Дворянство обязывало. Разумеется, так как его права были долею фантастические, то и обязанности были фантастические, но они делали известную круговую поруку между равными. Католицизм обязывал, с своей стороны, еще больше. Рыцари и верующие часто не исполняли своих обязанностей, но сознание, что они тем нарушали ими самими признанный общественный союз, не позволяло им ни быть свободными в отступлениях, ни возводить в норму своего поведения. У них была своя праздничная одежда, своя официальная постановка, которые не были ложью, а скорей их идеалом.
Нам теперь дела нет до содержания этого идеала. Их процесс решен и давно проигран. Мы хотим только указать, что мещанство, напротив, ни к чему не обязывает, ни даже к военной службе, если только есть охотники, то есть обязывает, per fas et nefas, иметь собственность. Его евангелие коротко: «Наживайся, умножай свой доход, как песок морской, пользуйся и злоупотребляй своим денежным и нравственным капиталом не разоряясь, и ты сыто и почетно достигнешь долголетия, женишь своих детей и оставишь по себе хорошую память».
Отрицание мира рыцарского и католического было необходимо и сделалось не мещанами, а просто свободными людьми, то есть людьми, отрешившимися от всяких гуртовых определений. Тут были рыцари, как Ульрих фон Гуттен, и дворяне, как Арует Вольтер, ученики часовщиков, как Руссо, полковые лекаря, как Шиллер, и купеческие дети, как Гете. Мещанство воспользовалось их работой и явилось освобожденным не только от царей, рабства, но и от всех общественных тяг, кроме складчины для найма охраняющего их правительства.
Из протестантизма они сделали свою религию – религию, примирявшую совесть христианина с занятием ростовщика, – религию до того мещанскую, что народ, ливший кровь за нее, ее оставил.
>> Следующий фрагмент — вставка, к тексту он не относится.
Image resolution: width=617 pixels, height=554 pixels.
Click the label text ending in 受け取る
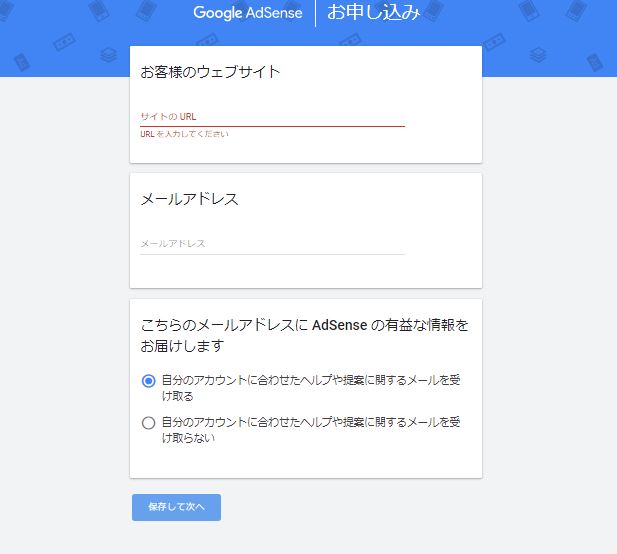pyautogui.click(x=311, y=388)
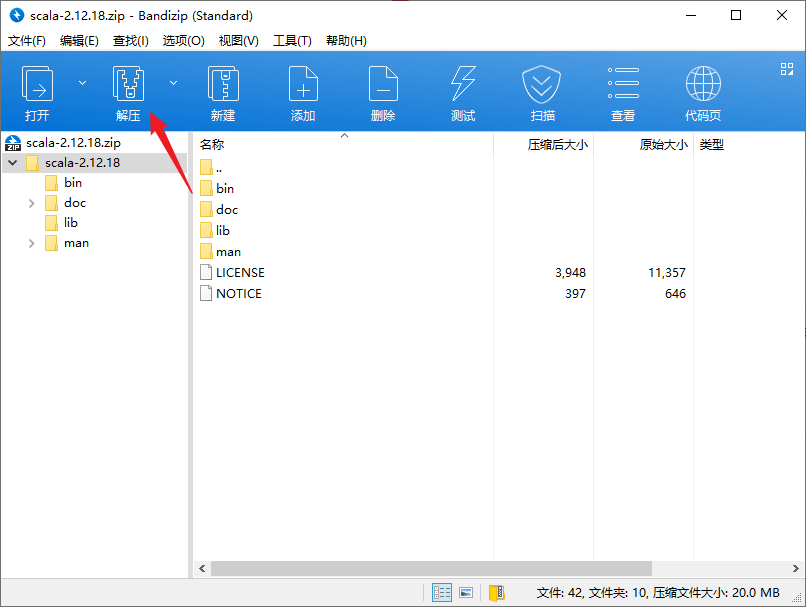Click the Code page (代码页) globe icon
Image resolution: width=806 pixels, height=607 pixels.
point(703,93)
В Англии чернь всего менее ходит в церковь.
Из революции они хотели сделать свою республику, но она ускользнула из-под их пальца так, как античная цивилизация ускользнула от варваров, то есть без места в настоящем, но с надеждой на instaurationem magnam.
Реформация и революция были сами до того испуганы пустотою мира, в который они входили, что они искали спасения в двух монашествах: в холодном, скучном ханжестве пуританизма и в сухом, натянутом цивизме республиканского формализма. Квакерская и якобинская нетерпимость были основаны на страхе, что их почва не тверда; они видели, что им надобны были сильные средства, чтобы уверить одних, что это церковь, других – что это свобода.
Такова общая атмосфера европейской жизни. Она тяжелее и невыносимее там, где современное западное состояние наибольше развито, там, где оно вернее своим началам, где оно богаче, образованнее, то есть промышленнее.